Hint: Have your clients itemize all the roles their loved ones fill.

September 4, 2008
Sponsored by Prudential Association and Affinity Marketing

Your clients may be unsure of how much life insurance their spouses need — especially if their loved one doesn’t work outside of the home or earn an income. Their first inclination may be that a spouse who doesn’t bring in a paycheck may not need any life insurance. But if you encourage them to consider the hours a stay-at-home spouse spends caring for the family — preparing meals, washing dishes and clothes and running errands, among other tasks — you should be able to help them realize homemakers could be considered the CEOs of their families. As such, they would certainly need life insurance coverage.

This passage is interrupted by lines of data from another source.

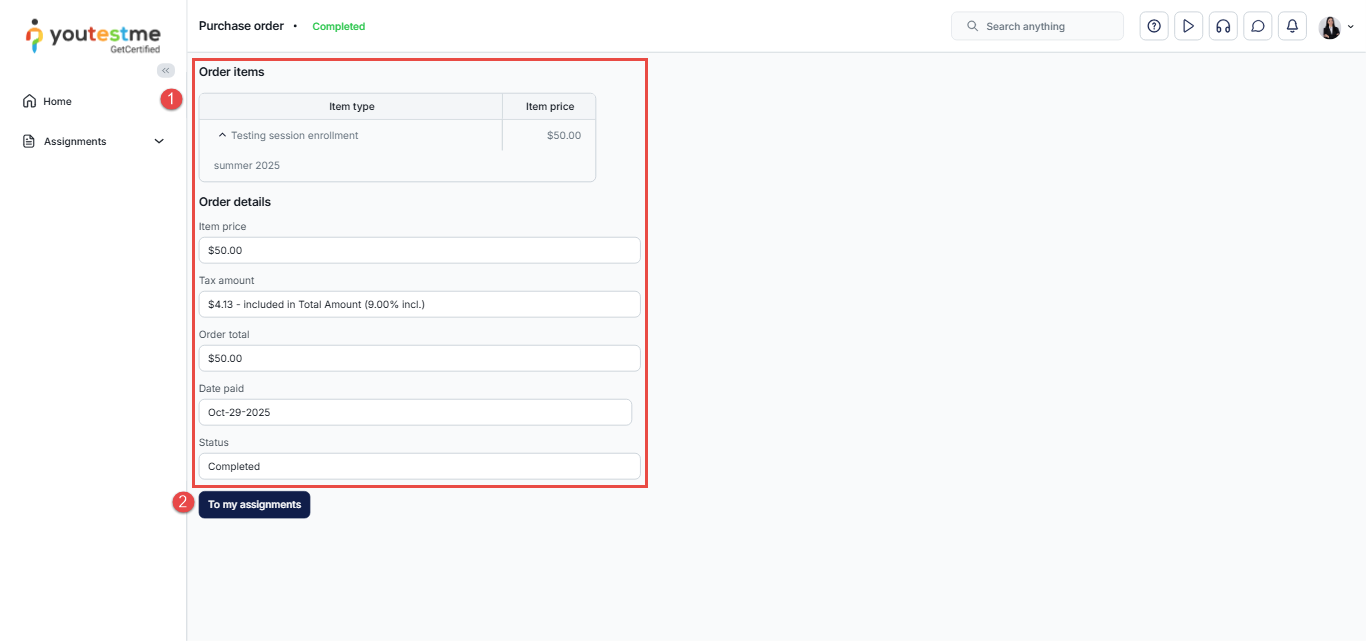Image resolution: width=1366 pixels, height=641 pixels.
Task: Click the YouTestMe GetCertified logo
Action: [93, 35]
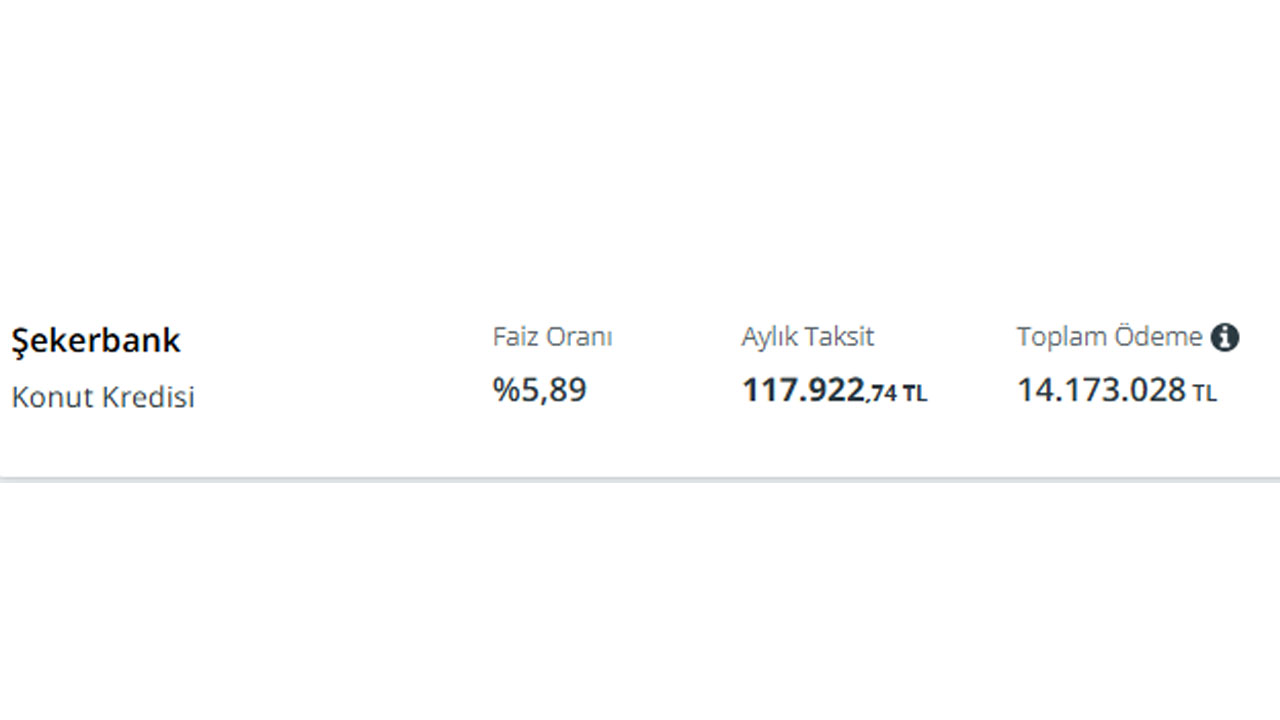Click the Toplam Ödeme label text
Viewport: 1280px width, 720px height.
[x=1109, y=337]
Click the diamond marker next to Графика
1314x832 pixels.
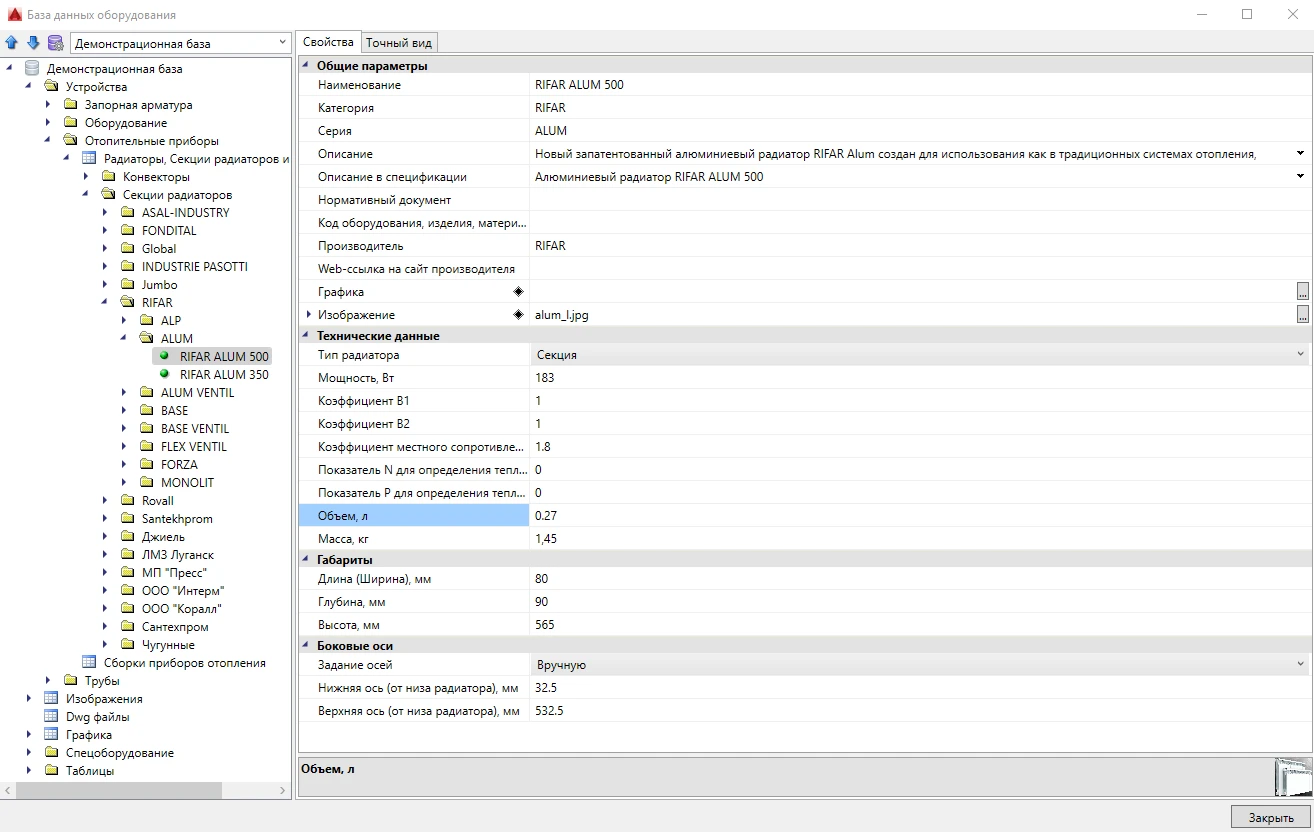point(518,292)
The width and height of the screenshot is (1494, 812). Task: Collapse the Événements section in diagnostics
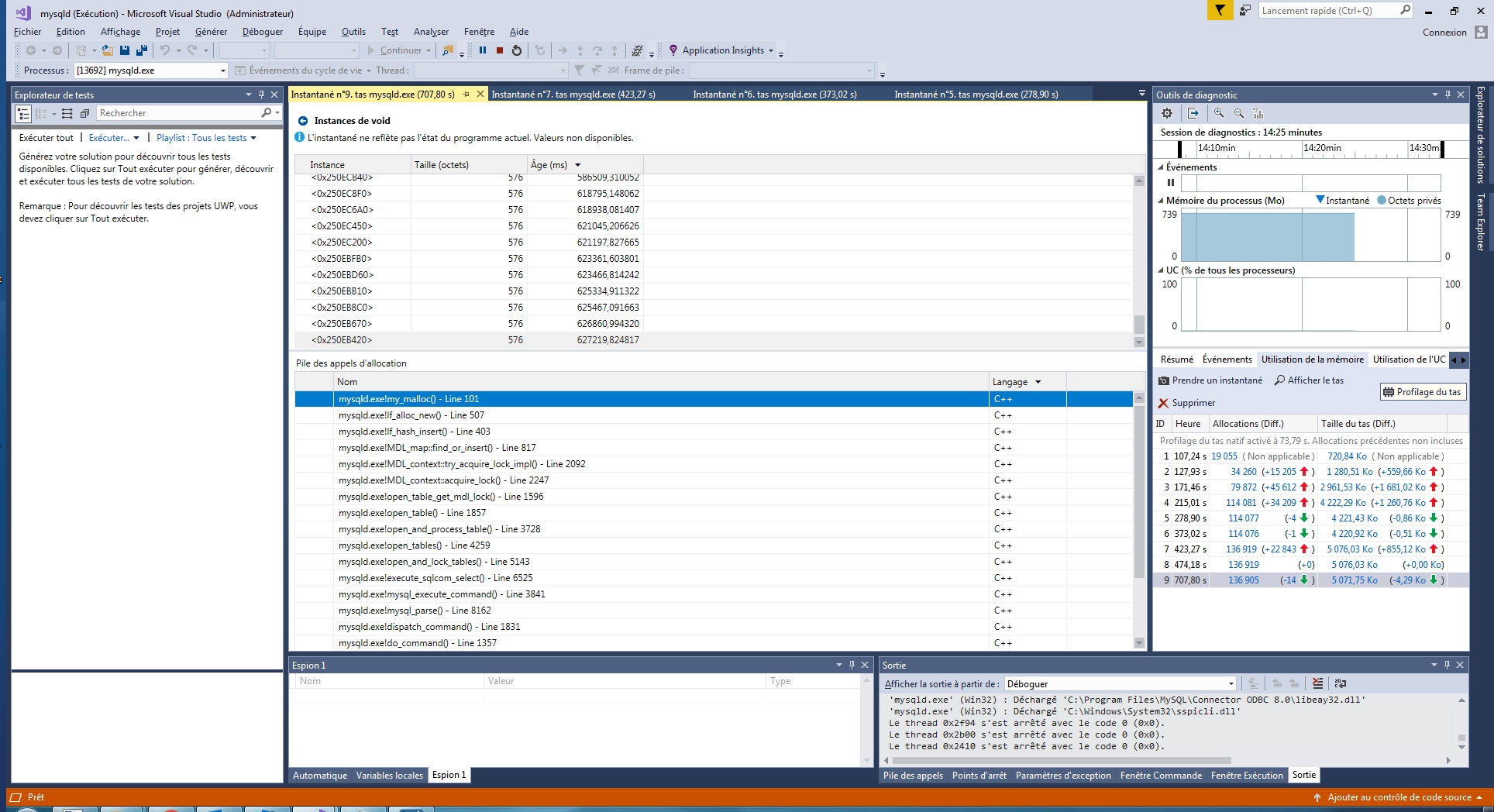click(x=1161, y=167)
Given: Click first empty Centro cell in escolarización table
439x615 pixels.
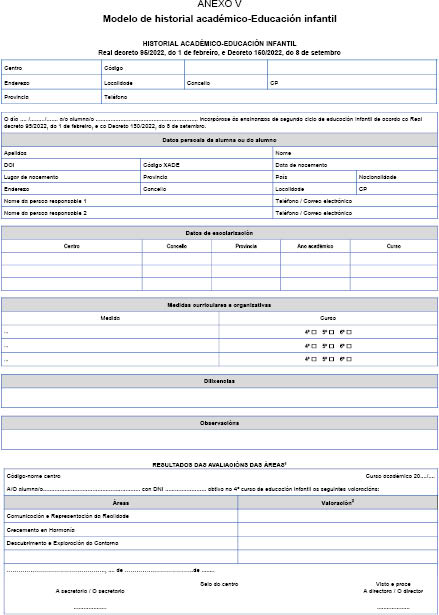Looking at the screenshot, I should (72, 259).
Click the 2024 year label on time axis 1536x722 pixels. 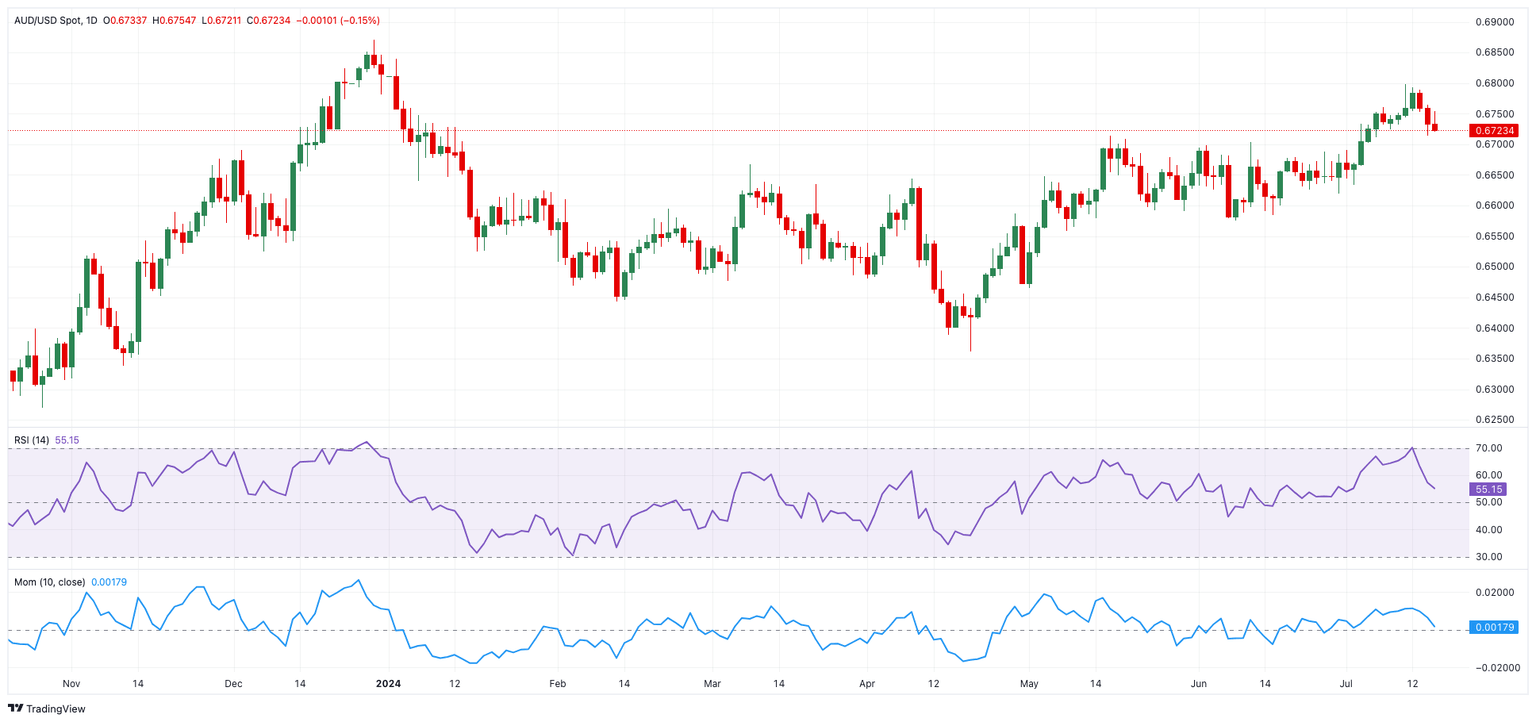point(387,684)
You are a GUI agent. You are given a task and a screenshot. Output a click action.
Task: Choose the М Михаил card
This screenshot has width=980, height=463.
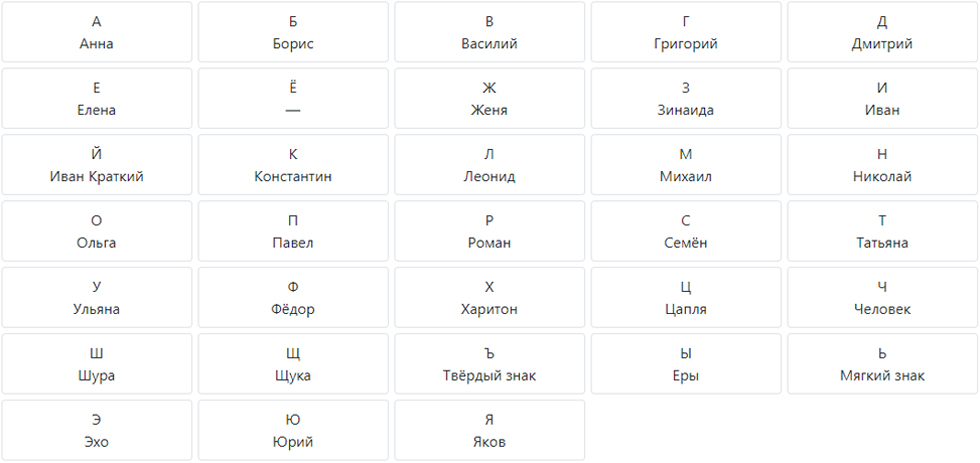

Compensation professionals, who base their findings on average incomes paid to workers who perform comparable jobs as an at-home spouse estimate such a salary could range anywhere between $40,000 and $100,000 — and that’s without overtime. Although they may not have hard-and-fast incomes to protect, stay-at-home spouses do impact a household’s bottom-line. That’s why you need to stress to your clients that homemakers shouldn’t be left without life insurance coverage, and purchasing the right amount of coverage is important in helping to preserve your clients’ lifestyle. Some financial professionals recommend an insurance amount between five- and 10-times the amount of income. Replacing an at-home spouse’s calculated “income” could mean a minimum of $200,000 in coverage.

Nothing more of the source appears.